Excerpted passage:
__________

I agree there can be meaningful synchronicities. But I also believe there can be meaningless coincidences.

Materialists should consider the possibility of coincidence bias, but people who are already open to the possibility that there can be meaning in synchronicities might have the opposite problem - they need to figure out when a coincidence is just due to chance. They could suffer from synchronicity bias, so I think you have to consider the odds.

https://en.wikipedia.org/wiki/Birthday_problem


A coincidence is at least two things happening at the same time. Often in synchronicitiies there are more than two meaningful things occurring that significantly lower the odds it can be explained by chance. Also, often in meaningful synchronicities there is some abnormal behavior in one or more persons that requires explanation as well.
Yes, any good story must be told in the context of an apparently random universe. And I agree that one can go overboard with numerology or synchronicity and see patterns and symbolism everywhere - Jesus and Mary on a piece of burnt toast for example.

__________

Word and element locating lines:
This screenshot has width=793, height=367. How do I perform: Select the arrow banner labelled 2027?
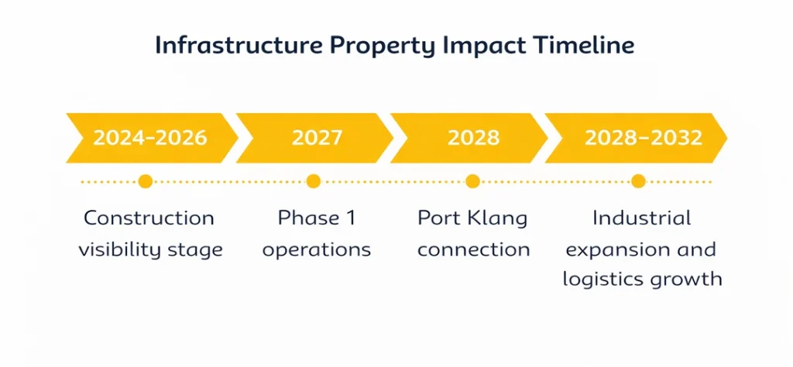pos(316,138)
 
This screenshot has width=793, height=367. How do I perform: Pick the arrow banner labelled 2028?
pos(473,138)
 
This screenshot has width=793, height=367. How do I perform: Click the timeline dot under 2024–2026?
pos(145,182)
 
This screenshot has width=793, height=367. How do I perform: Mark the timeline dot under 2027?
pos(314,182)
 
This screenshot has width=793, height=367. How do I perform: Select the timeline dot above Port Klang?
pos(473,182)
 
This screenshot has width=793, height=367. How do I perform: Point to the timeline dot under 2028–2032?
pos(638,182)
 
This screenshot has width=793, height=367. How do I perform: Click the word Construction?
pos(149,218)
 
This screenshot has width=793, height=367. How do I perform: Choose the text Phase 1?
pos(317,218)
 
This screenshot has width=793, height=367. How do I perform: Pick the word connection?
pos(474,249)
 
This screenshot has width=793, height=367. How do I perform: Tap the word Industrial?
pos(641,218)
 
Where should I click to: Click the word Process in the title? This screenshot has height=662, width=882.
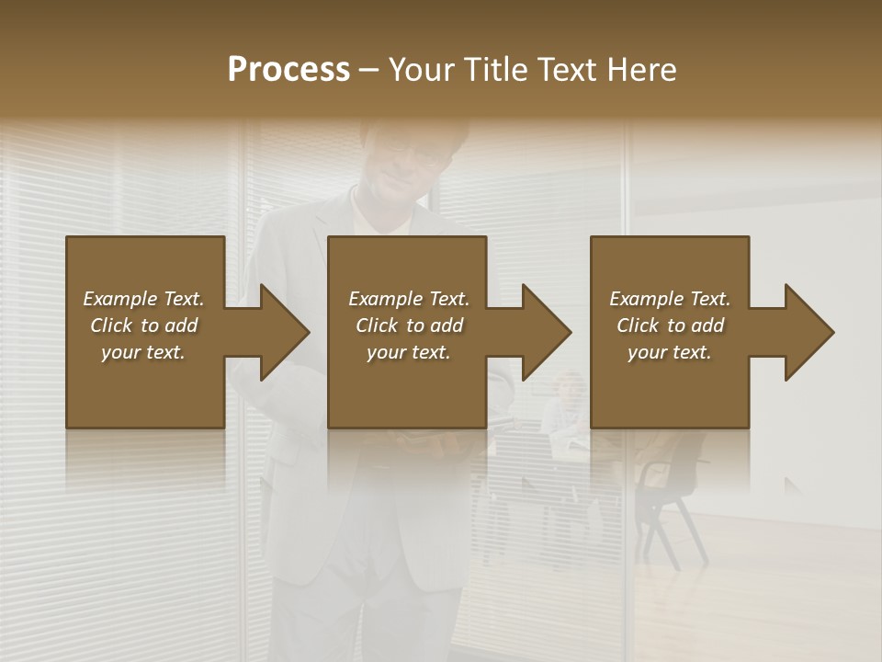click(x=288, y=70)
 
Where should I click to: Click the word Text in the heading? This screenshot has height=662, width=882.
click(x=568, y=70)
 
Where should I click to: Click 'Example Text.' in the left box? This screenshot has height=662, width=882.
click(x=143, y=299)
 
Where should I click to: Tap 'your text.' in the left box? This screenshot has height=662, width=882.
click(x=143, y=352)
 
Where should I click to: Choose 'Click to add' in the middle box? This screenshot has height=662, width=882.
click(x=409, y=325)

__________

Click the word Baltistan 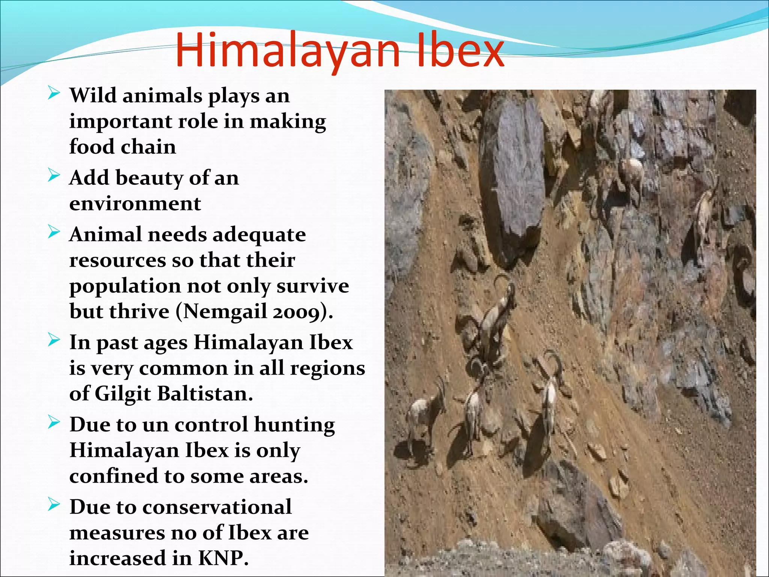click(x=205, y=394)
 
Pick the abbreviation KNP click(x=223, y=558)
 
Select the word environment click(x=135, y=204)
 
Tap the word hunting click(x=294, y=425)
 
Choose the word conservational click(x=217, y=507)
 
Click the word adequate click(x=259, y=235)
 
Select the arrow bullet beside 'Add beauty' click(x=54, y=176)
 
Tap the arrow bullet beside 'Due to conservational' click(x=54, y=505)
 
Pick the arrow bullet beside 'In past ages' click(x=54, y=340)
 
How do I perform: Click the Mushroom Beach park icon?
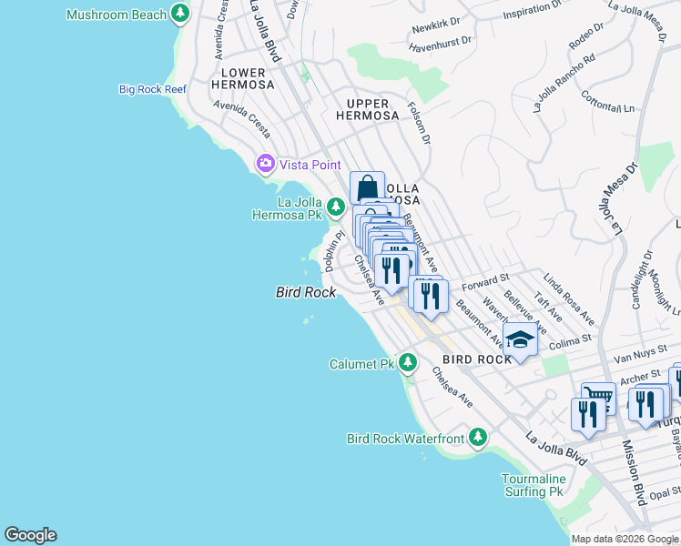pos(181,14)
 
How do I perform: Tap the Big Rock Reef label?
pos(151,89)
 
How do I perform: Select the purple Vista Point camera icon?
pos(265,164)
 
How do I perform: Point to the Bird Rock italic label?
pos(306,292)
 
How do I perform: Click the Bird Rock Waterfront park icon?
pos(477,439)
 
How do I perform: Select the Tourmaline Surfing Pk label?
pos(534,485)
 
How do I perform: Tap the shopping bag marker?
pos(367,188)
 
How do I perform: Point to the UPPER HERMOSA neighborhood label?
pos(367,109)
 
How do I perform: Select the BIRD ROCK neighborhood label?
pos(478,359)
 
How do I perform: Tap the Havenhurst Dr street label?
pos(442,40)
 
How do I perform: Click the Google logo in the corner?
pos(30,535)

__________

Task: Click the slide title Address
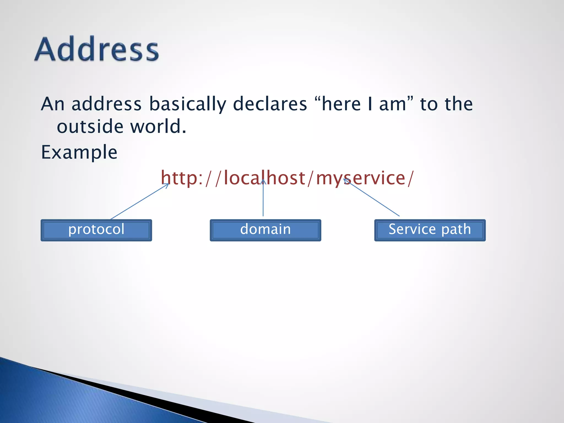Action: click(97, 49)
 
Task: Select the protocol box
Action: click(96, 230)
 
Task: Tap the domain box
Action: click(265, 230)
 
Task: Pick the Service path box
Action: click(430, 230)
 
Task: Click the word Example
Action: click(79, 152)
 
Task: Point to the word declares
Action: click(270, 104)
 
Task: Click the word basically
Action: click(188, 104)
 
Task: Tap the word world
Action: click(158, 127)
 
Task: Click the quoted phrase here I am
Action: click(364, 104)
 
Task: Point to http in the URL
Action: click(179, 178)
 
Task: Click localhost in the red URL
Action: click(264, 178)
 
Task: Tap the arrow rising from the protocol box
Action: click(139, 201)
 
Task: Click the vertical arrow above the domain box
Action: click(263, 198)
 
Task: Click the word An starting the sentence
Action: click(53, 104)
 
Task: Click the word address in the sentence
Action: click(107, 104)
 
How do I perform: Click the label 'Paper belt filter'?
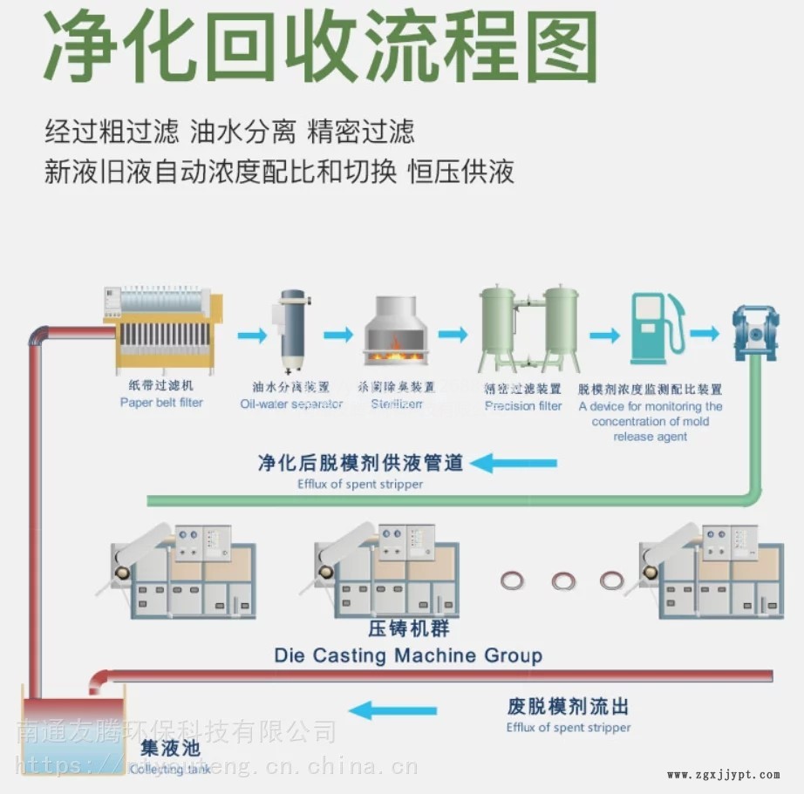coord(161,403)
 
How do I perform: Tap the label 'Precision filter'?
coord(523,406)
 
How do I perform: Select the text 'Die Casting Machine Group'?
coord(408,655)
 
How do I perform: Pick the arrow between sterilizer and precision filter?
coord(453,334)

__________

Written task 1:
Translate this sentence from the synchronicity discussion into Spanish: "A coincidence is at least two things happening at the same time."
Written task 2:
Answer these questions using the synchronicity discussion:
(a) What kind of bias does it say materialists should consider?
(b) According to the writer, what do you have to consider to avoid synchronicity bias?
(c) What example is given of seeing patterns and symbolism everywhere?
Written task 3:
Continue the synchronicity discussion from where it stops.

Answer 1:
Una coincidencia es que al menos dos cosas ocurran al mismo tiempo.

Answer 2:
(a) Coincidence bias.
(b) The odds.
(c) Jesus and Mary on a piece of burnt toast.

Answer 3:
The problem with attempting to apply statistics is there is often not a good way or no way to estimate odds for unusual non-repeatable circumstances. Take a recent synchronicity I experienced: I change my desktop background once every year or so. In June while my girlfriend was planning a surprise birthday trip for us that included a stop at Crater Lake Oregon, I happened to change my desktop background to a picture of Crater Lake. I did not realize the picture was of crater lake until I got back to work and turned on my computer. I had no idea where we were going until we got there. Now how do I calculate the probability of me changing my desktop background to a picture of our future destination during the same time period that my girlfriend was planning the trip there?